### [YOUR GOAL]
Each record, in full, must be restated word for word.
╭─ SOURCE DATA
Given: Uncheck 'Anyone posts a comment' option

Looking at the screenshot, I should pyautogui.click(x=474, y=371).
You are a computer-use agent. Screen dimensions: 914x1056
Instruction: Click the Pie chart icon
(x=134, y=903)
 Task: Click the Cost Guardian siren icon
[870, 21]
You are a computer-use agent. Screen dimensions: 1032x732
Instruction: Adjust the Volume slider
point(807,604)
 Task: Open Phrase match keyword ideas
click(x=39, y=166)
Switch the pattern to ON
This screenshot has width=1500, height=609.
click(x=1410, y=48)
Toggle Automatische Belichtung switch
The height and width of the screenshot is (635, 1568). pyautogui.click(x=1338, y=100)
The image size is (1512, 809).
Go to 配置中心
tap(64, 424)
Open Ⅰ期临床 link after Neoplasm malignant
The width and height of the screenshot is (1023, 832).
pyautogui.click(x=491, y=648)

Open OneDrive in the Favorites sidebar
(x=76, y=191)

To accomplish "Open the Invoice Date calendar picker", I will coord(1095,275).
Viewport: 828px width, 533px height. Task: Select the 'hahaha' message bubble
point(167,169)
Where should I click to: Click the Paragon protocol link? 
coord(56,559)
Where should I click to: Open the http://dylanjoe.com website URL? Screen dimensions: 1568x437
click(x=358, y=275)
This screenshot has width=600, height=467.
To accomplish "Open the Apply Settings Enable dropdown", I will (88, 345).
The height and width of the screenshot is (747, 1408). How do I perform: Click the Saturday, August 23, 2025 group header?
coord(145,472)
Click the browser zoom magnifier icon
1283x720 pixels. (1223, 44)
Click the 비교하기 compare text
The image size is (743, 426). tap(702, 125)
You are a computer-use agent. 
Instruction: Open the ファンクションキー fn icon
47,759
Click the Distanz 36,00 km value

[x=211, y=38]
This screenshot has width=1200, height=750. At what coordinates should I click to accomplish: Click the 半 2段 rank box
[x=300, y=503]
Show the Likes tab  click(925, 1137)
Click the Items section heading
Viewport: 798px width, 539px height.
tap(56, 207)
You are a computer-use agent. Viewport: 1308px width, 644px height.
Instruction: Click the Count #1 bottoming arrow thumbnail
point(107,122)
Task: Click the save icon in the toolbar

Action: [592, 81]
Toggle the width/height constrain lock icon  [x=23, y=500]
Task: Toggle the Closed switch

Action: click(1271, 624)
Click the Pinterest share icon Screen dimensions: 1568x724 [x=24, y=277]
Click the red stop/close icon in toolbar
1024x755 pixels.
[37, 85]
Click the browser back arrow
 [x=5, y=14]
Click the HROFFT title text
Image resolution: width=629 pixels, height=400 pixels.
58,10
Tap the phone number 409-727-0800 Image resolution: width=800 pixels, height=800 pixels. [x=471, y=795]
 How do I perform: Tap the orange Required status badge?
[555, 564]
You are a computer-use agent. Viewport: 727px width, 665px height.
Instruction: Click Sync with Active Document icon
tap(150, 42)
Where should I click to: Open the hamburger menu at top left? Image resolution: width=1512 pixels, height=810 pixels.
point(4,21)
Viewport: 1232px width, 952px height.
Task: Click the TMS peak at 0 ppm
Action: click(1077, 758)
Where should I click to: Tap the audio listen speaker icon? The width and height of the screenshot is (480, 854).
╰─
### [RESULT FOR THIS TASK]
Given: Uncheck 'Anyone posts a comment' option

Looking at the screenshot, I should pyautogui.click(x=474, y=371).
You are a computer-use agent. Screen dimensions: 914x1056
Instruction: Click the Pie chart icon
(x=134, y=903)
 Task: Click the Cost Guardian siren icon
[870, 21]
You are a computer-use agent. Screen dimensions: 1032x732
Instruction: Adjust the Volume slider
point(807,604)
 Task: Open Phrase match keyword ideas
click(x=39, y=166)
Switch the pattern to ON
This screenshot has width=1500, height=609.
click(x=1410, y=48)
Toggle Automatische Belichtung switch
The height and width of the screenshot is (635, 1568). pyautogui.click(x=1338, y=100)
The image size is (1512, 809).
Go to 配置中心
tap(64, 424)
Open Ⅰ期临床 link after Neoplasm malignant
The width and height of the screenshot is (1023, 832).
pyautogui.click(x=491, y=648)

Open OneDrive in the Favorites sidebar
(x=76, y=191)

To accomplish "Open the Invoice Date calendar picker", I will coord(1095,275).
Viewport: 828px width, 533px height. Task: Select the 'hahaha' message bubble
point(167,169)
Where should I click to: Click the Paragon protocol link? 
coord(56,559)
Where should I click to: Open the http://dylanjoe.com website URL? Screen dimensions: 1568x437
click(x=358, y=275)
This screenshot has width=600, height=467.
To accomplish "Open the Apply Settings Enable dropdown", I will (88, 345).
The height and width of the screenshot is (747, 1408). How do I perform: Click the Saturday, August 23, 2025 group header?
coord(145,472)
Click the browser zoom magnifier icon
1283x720 pixels. (1223, 44)
Click the 비교하기 compare text
The image size is (743, 426). tap(702, 125)
You are a computer-use agent. 
Instruction: Open the ファンクションキー fn icon
47,759
Click the Distanz 36,00 km value

[x=211, y=38]
This screenshot has width=1200, height=750. At what coordinates should I click to accomplish: Click the 半 2段 rank box
[x=300, y=503]
Show the Likes tab  click(925, 1137)
Click the Items section heading
Viewport: 798px width, 539px height.
tap(56, 207)
You are a computer-use agent. Viewport: 1308px width, 644px height.
Instruction: Click the Count #1 bottoming arrow thumbnail
point(107,122)
Task: Click the save icon in the toolbar

Action: [592, 81]
Toggle the width/height constrain lock icon  [x=23, y=500]
Task: Toggle the Closed switch

Action: click(1271, 624)
Click the Pinterest share icon Screen dimensions: 1568x724 [x=24, y=277]
Click the red stop/close icon in toolbar
1024x755 pixels.
[37, 85]
Click the browser back arrow
 [x=5, y=14]
Click the HROFFT title text
Image resolution: width=629 pixels, height=400 pixels.
58,10
Tap the phone number 409-727-0800 Image resolution: width=800 pixels, height=800 pixels. [x=471, y=795]
 How do I perform: Tap the orange Required status badge?
[555, 564]
You are a computer-use agent. Viewport: 727px width, 665px height.
Instruction: Click Sync with Active Document icon
tap(150, 42)
Where should I click to: Open the hamburger menu at top left? Image resolution: width=1512 pixels, height=810 pixels.
point(4,21)
Viewport: 1232px width, 952px height.
Task: Click the TMS peak at 0 ppm
Action: click(1077, 758)
Where should I click to: Tap the audio listen speaker icon? The width and height of the screenshot is (480, 854).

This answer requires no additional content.